Security rules since 9/11 keep musicians from returning

While standing in front of the ferry dock on Bainbridge Island, Wash., on Aug. 24, musician Tania Opland reminisces about her years performing on state ferries. (Associated Press)
While standing in front of the ferry dock on Bainbridge Island, Wash., on Aug. 24, musician Tania Opland reminisces about her years performing on state ferries. (Associated Press)

SEATTLE – There is one “must do” for Seattle tourists. The memory almost everyone takes away from the Pacific Northwest is a ferry ride across the wide open waters of Puget Sound. In the days and years before Sept. 11, 2001, that excursion even had its own soundtrack.

Folk musicians and classical quartets performed on board the large boats, playing or busking for tips. Some spent so much time on board they adapted their repertoire to fit the setting, with a preponderance of sea shanties and meandering tales about ship wrecks and pirates.

Today the ferries are mostly quiet, except for the laughter of children, the click of camera shutters and the thrum of the large engines. The day of the Sept. 11 terrorist attacks was the beginning of the end of buskers on the ferries, and recent attempts to bring the musicians back have been stymied by new security rules instituted since that day.

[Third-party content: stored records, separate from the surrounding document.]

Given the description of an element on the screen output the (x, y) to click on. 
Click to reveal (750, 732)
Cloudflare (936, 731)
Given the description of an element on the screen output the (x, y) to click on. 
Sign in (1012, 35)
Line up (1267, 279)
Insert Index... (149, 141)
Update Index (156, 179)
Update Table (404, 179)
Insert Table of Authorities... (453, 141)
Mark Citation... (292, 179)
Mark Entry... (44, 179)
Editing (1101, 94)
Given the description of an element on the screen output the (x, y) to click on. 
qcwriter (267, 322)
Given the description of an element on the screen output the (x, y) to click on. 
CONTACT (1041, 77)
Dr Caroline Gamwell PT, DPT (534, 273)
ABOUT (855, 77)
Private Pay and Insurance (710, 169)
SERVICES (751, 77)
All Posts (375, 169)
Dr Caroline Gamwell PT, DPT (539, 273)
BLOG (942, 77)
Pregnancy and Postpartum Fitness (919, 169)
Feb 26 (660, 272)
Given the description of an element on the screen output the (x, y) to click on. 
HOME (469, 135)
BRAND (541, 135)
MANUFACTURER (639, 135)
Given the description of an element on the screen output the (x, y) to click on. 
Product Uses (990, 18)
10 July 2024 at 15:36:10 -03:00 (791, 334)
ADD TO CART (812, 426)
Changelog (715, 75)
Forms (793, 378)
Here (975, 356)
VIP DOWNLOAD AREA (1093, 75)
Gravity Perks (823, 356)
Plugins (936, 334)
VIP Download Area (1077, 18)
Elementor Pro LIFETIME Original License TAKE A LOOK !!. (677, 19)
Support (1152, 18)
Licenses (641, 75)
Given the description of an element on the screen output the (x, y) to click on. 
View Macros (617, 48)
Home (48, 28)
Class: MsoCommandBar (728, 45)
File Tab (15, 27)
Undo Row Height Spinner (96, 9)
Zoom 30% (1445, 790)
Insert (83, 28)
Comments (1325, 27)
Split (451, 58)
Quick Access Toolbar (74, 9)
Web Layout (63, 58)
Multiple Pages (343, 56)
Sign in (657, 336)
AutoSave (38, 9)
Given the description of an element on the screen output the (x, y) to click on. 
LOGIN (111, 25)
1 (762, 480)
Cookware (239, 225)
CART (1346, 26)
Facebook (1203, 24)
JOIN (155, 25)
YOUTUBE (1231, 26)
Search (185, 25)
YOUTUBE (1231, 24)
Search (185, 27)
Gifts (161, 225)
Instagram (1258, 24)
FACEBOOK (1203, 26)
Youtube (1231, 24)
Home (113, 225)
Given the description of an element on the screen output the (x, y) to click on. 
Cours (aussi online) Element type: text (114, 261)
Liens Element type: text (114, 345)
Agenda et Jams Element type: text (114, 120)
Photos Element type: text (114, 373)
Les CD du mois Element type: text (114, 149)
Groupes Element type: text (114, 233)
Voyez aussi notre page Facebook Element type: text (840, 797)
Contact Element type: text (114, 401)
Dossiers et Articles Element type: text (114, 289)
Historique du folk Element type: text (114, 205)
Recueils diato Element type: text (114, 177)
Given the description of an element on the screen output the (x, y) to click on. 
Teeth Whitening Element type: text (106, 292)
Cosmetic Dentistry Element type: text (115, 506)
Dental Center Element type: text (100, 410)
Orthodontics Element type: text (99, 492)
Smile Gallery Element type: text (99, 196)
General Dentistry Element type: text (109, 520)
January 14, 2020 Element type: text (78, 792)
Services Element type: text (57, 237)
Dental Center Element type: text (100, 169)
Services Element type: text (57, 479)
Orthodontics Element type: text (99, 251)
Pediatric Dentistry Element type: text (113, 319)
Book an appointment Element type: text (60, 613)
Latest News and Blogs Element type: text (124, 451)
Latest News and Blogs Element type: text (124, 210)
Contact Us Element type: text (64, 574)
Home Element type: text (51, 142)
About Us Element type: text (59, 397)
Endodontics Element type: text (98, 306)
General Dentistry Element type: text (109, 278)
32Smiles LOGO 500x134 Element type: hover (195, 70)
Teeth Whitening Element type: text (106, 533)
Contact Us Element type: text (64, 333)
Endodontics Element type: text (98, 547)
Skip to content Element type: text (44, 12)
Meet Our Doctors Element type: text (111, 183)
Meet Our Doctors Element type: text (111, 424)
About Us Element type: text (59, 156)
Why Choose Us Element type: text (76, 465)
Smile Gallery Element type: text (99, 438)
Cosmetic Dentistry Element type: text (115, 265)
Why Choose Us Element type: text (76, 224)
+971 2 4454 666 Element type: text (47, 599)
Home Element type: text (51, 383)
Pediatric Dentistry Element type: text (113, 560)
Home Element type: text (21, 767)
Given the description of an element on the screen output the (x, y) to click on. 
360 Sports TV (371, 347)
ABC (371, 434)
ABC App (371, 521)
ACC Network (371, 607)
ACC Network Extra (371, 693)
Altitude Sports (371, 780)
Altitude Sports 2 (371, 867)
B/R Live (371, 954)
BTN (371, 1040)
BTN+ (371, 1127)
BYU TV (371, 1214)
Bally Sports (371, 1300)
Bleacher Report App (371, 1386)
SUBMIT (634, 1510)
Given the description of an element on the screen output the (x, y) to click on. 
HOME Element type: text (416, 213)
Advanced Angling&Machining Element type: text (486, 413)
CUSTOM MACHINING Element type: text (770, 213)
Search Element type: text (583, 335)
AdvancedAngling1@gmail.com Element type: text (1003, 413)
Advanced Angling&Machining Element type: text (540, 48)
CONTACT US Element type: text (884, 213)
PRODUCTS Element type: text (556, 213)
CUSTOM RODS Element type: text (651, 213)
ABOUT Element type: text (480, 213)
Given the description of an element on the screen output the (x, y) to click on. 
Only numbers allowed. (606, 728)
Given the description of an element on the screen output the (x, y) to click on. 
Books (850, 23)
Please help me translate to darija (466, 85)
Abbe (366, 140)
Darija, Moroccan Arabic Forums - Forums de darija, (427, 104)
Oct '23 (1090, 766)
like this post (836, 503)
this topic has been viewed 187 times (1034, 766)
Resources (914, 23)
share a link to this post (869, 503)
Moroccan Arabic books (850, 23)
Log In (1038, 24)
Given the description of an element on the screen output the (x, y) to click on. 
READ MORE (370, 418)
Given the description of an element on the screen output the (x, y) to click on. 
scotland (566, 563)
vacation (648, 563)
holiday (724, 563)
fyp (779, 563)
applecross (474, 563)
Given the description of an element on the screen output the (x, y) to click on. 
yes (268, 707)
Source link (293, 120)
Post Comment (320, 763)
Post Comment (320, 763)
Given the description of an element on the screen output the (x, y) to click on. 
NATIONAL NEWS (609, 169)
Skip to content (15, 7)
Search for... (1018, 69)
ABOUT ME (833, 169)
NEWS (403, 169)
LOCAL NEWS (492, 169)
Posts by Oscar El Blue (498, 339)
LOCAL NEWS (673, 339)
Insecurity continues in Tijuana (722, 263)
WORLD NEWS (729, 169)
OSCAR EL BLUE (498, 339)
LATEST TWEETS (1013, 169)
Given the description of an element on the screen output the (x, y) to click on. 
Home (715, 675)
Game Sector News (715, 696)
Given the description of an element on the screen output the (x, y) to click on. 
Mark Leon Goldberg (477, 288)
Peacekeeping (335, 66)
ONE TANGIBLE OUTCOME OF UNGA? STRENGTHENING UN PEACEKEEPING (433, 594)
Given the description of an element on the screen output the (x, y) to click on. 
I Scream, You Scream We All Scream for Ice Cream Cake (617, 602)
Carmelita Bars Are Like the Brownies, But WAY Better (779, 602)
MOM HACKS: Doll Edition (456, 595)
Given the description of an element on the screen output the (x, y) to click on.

Most musicians stopped playing on the ferries after the terrorist attacks when new rules required everyone to leave the boats and take all their belongings with them each time the ferry stopped at a port, or about once every 35 minutes on average.

Musician Tania Opland started playing on weekend ferry runs between Seattle and Bainbridge Island in the mid-1980s, while taking a break from college. She remembers that being a simpler time, before laptop computers and smartphones, when people had nothing better to do on the ferry than enjoy the view.

“The music was a real nice diversion that filled up that empty half an hour,” said Opland, who has homes on Bainbridge Island and in Ireland, where her husband was born.

Now the multi-instrumentalist, who performs folk music around the world but never on the ferries, says everyone brings all their “busyness” with them.

That was evident on a recent sunny afternoon, when at least a third of the people had their eyes glued to a cellphone or computer screen instead of the view.

Years ago, Opland said, music on the ferries was an essential part of the Seattle experience. Some people even checked with her before bringing their out-of-town visitors on a ferry ride to make sure they got on a boat with music, she said.